(Exercise data)
* * * * * * * * *
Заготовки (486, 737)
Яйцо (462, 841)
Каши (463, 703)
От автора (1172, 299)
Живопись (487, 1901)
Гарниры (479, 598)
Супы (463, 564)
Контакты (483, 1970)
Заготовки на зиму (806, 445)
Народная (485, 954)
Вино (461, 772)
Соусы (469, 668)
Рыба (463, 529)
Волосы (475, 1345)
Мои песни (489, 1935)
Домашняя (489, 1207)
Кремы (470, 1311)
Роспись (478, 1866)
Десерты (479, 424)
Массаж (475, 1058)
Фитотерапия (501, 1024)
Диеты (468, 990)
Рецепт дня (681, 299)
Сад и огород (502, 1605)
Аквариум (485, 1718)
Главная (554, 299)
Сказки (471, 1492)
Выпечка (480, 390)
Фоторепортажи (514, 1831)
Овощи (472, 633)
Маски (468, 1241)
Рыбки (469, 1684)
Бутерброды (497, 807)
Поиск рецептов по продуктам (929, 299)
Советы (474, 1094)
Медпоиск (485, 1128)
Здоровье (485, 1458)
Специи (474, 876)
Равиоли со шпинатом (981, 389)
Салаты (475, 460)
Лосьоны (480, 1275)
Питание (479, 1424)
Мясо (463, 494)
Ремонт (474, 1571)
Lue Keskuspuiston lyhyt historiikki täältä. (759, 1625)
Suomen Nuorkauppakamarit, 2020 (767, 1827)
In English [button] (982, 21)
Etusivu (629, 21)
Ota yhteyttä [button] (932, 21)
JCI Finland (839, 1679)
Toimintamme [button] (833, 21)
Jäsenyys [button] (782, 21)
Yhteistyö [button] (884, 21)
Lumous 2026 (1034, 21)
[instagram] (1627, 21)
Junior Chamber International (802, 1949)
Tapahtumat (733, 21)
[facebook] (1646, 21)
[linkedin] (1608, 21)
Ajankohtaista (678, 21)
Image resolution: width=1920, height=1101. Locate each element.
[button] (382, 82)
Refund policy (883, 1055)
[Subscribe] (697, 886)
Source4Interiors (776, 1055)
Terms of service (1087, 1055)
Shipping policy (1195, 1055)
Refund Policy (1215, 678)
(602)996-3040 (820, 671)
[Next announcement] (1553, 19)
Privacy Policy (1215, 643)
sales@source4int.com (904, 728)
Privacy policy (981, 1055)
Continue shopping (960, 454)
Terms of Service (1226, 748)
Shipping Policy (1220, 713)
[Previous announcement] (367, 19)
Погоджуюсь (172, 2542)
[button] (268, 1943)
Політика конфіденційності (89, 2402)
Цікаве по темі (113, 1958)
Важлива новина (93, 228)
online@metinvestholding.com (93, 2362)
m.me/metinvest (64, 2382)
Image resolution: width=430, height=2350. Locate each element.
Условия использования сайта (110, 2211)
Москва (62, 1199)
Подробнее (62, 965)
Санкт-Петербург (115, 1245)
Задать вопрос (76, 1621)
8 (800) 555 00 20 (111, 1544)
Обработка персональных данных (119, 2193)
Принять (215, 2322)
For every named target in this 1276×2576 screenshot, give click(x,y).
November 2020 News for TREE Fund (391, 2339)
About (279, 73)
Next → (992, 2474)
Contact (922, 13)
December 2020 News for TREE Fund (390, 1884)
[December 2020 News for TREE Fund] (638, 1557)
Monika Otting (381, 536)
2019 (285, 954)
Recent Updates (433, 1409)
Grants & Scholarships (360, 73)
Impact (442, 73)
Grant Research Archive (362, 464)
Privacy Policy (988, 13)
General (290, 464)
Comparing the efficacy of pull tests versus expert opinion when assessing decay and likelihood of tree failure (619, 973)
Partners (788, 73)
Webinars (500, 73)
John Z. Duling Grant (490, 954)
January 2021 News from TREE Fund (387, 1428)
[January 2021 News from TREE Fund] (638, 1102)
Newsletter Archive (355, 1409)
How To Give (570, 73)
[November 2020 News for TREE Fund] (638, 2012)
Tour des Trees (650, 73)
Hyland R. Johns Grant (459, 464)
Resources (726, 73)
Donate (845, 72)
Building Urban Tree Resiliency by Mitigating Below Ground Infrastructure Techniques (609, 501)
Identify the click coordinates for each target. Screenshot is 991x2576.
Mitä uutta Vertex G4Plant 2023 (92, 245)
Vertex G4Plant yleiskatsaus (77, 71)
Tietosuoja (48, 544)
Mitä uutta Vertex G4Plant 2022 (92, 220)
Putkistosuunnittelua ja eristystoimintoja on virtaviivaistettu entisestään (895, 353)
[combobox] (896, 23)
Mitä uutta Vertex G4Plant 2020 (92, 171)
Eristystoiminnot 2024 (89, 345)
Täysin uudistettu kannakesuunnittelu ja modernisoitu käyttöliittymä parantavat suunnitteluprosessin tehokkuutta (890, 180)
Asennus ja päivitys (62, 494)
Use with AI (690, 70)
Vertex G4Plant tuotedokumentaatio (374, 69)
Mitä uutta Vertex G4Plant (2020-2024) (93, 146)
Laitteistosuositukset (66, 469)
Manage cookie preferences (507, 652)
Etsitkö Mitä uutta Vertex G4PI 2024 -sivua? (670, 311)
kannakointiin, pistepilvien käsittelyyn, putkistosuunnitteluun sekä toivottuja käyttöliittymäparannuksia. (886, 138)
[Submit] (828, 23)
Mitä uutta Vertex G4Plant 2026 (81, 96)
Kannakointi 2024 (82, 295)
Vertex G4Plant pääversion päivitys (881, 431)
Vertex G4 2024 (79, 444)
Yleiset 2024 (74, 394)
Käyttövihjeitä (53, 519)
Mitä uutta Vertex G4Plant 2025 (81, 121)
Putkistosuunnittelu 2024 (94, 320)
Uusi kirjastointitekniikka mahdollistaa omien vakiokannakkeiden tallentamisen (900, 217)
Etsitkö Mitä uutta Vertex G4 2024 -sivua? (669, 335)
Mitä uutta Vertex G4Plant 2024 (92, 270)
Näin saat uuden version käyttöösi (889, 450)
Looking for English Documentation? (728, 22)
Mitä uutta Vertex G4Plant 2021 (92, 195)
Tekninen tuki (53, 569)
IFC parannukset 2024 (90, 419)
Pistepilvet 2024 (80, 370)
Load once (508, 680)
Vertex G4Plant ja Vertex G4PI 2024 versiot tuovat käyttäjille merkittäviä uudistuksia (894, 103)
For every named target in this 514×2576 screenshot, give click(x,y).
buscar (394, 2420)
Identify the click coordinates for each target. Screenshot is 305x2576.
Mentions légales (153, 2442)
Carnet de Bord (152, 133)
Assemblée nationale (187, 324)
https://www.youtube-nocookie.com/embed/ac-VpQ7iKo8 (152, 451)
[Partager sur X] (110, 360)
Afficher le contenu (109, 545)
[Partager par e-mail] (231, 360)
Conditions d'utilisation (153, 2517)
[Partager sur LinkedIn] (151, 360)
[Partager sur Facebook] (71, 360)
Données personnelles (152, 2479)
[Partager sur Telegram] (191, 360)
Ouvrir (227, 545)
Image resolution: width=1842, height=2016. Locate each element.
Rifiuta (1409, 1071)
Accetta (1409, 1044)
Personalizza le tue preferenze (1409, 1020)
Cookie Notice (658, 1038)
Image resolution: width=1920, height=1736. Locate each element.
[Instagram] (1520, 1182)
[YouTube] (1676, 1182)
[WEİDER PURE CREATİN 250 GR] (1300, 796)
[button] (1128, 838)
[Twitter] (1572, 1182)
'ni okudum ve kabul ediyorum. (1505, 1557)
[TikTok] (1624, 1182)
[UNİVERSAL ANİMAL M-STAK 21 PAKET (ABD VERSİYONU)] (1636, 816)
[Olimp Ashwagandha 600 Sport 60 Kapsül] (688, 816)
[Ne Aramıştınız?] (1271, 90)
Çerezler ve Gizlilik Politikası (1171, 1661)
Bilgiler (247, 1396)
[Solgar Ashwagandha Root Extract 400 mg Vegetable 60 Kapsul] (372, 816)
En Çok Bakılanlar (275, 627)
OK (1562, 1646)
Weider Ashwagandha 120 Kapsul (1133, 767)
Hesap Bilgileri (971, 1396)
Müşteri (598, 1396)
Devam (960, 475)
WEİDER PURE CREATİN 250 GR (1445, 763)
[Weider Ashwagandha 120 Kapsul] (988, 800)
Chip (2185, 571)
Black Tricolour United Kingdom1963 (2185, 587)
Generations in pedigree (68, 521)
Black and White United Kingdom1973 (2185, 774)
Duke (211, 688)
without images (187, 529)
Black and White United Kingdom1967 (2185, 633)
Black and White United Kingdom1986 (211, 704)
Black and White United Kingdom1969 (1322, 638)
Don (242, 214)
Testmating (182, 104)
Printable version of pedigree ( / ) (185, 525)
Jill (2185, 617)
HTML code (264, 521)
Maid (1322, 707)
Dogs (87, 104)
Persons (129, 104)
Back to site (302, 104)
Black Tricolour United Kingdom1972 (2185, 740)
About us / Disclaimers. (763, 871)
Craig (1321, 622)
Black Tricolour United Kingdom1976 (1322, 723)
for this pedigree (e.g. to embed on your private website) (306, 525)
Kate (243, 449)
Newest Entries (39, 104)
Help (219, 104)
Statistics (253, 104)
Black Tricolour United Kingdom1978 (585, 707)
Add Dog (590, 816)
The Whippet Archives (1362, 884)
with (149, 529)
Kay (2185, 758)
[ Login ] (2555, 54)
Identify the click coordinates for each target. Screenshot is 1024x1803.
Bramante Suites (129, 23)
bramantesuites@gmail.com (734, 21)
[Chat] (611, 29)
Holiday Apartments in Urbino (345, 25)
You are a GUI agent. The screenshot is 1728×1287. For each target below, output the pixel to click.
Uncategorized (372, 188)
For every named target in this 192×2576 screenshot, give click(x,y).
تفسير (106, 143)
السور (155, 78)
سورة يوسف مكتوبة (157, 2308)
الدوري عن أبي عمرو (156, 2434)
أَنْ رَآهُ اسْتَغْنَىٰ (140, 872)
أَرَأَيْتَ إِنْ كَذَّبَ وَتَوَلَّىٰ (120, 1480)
* * * * * * * * *
(Exercise aim) All that is wanted is a faithful reproduction of the line above with "Données personnelles (152, 2479)", the line with "Cookie Notice (658, 1038)", and every line in between.

(Written solution)
Données personnelles (152, 2479)
[Partager sur Telegram] (191, 360)
Ouvrir (227, 545)
Image resolution: width=1842, height=2016. Locate each element.
Rifiuta (1409, 1071)
Accetta (1409, 1044)
Personalizza le tue preferenze (1409, 1020)
Cookie Notice (658, 1038)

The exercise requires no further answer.